= Flyhomes =

Real estate technology company

Flyhomes is a real estate and financial technology company based in Bellevue, Washington. It began as an online real estate brokerage and later developed financing products designed to help homebuyers make cash offers and purchase a new home before selling an existing one. The company later shifted away from direct-to-consumer brokerage and mortgage operations to a wholesale lending model in which its financing products are distributed through third-party mortgage professionals and real estate agents.

==History==

Flyhomes launched publicly in 2016. Founded by former Microsoft employees Stephen Lane and Tushar Garg, the company initially operated as an online real estate brokerage that used airline-mile rewards and a technology platform to differentiate its homebuying service.

In 2017, Flyhomes introduced a guarantee designed to make financed home-purchase offers more competitive with cash offers. Under the model described by Forbes, qualifying buyers could make an offer backed by Flyhomes' commitment to purchase the property if the buyer was unable to complete the transaction. Forbes examined the economics and risks of the model, including the possibility that Flyhomes could be left owning a property if a buyer failed to close.

Flyhomes later expanded its cash-offer model. In 2021, The Wall Street Journal reported on California buyers who used Flyhomes to compete in a multiple-offer housing market. Flyhomes purchased the property on the buyers' behalf and subsequently sold it to them at the same price after their mortgage closed. The Journal placed Flyhomes within a broader group of companies using cash-offer programs to make financed buyers more competitive.

Business Insider separately profiled homebuyers who used Flyhomes in 2021 after losing several previous bids. The publication examined Flyhomes' cash-offer service in the context of the pandemic-era housing market, when rising prices, investor activity and competition from cash buyers made financed offers less competitive in some markets.

In 2022, Realtor.com examined Flyhomes' Buy Before You Sell program through the experience of a California homeowner who used a Flyhomes bridge loan to purchase another home before selling his existing property.

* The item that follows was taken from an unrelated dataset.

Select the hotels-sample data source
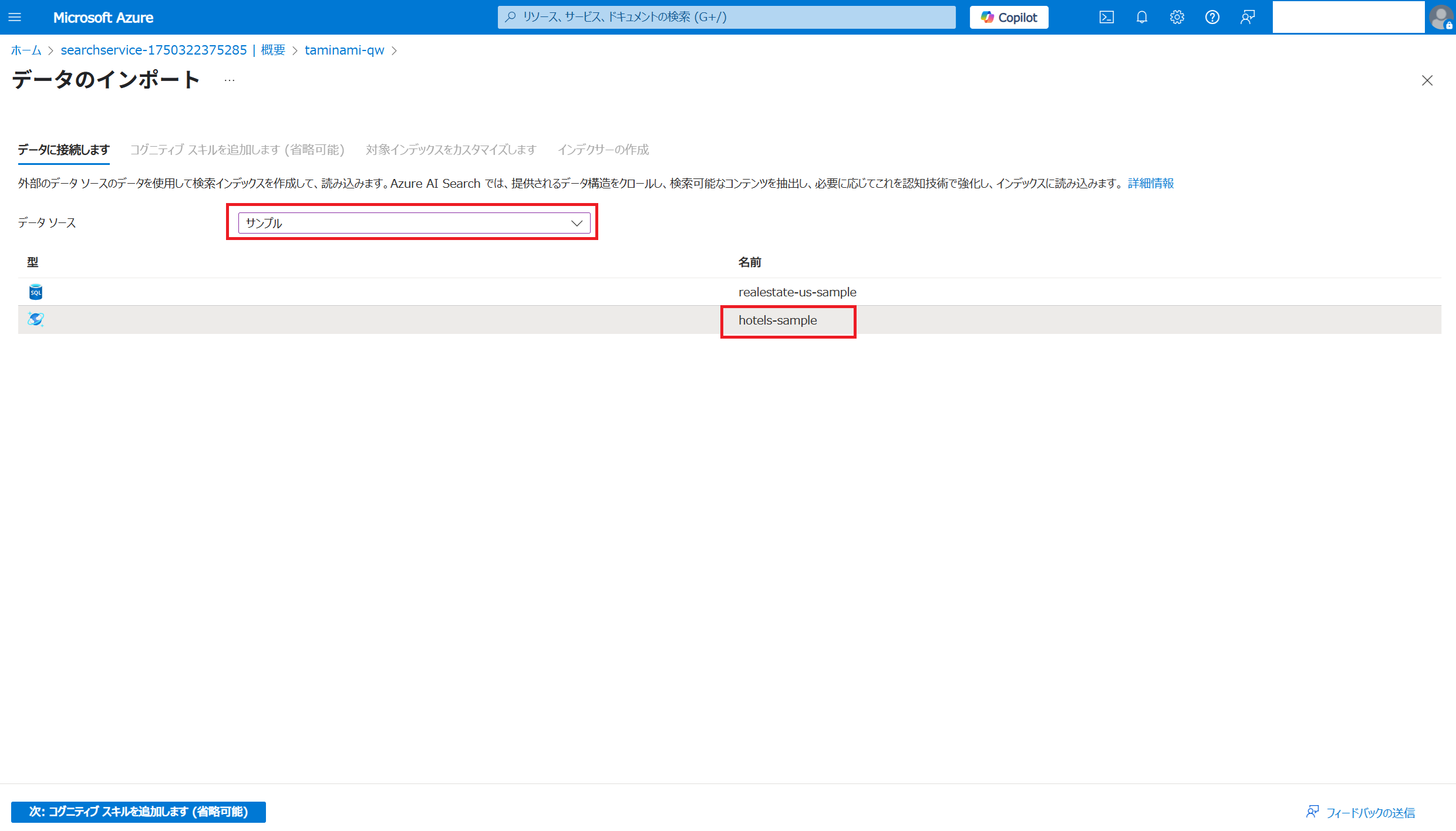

The article compared Flyhomes with other cash-offer providers and discussed potential costs and risks associated with these programs, including concerns raised by consumer advocates about the role and incentives of third-party intermediaries.

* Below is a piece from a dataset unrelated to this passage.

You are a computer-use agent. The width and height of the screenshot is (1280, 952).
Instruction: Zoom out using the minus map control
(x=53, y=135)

Beginning in 2022, higher mortgage rates and a contraction in venture funding put pressure on Flyhomes' direct-to-consumer business model. The company reduced staff and restructured as housing-market activity slowed. In early 2024, Flyhomes closed its direct mortgage operation and launched a wholesale lending channel that allowed third-party mortgage brokers and lenders to offer Flyhomes products while remaining the borrowers' primary mortgage professionals.

In 2025, Flyhomes exited the real estate brokerage business as it continued its shift toward wholesale distribution. Its in-house real estate agents transitioned to The Real Brokerage, while Flyhomes concentrated on distributing its financing products through outside loan officers and real estate agents.

==Business model==

Flyhomes does business in buy before you sell and related financing products distributed through mortgage lenders, loan officers and real estate agents. The products are designed for homeowners seeking to purchase another property before completing the sale of their existing home.

Depending on the product, borrowers may use existing home equity or short-term bridge financing toward the purchase of the new property. The company's shift to third-party distribution followed its earlier model in which Flyhomes directly operated real estate brokerage and mortgage businesses.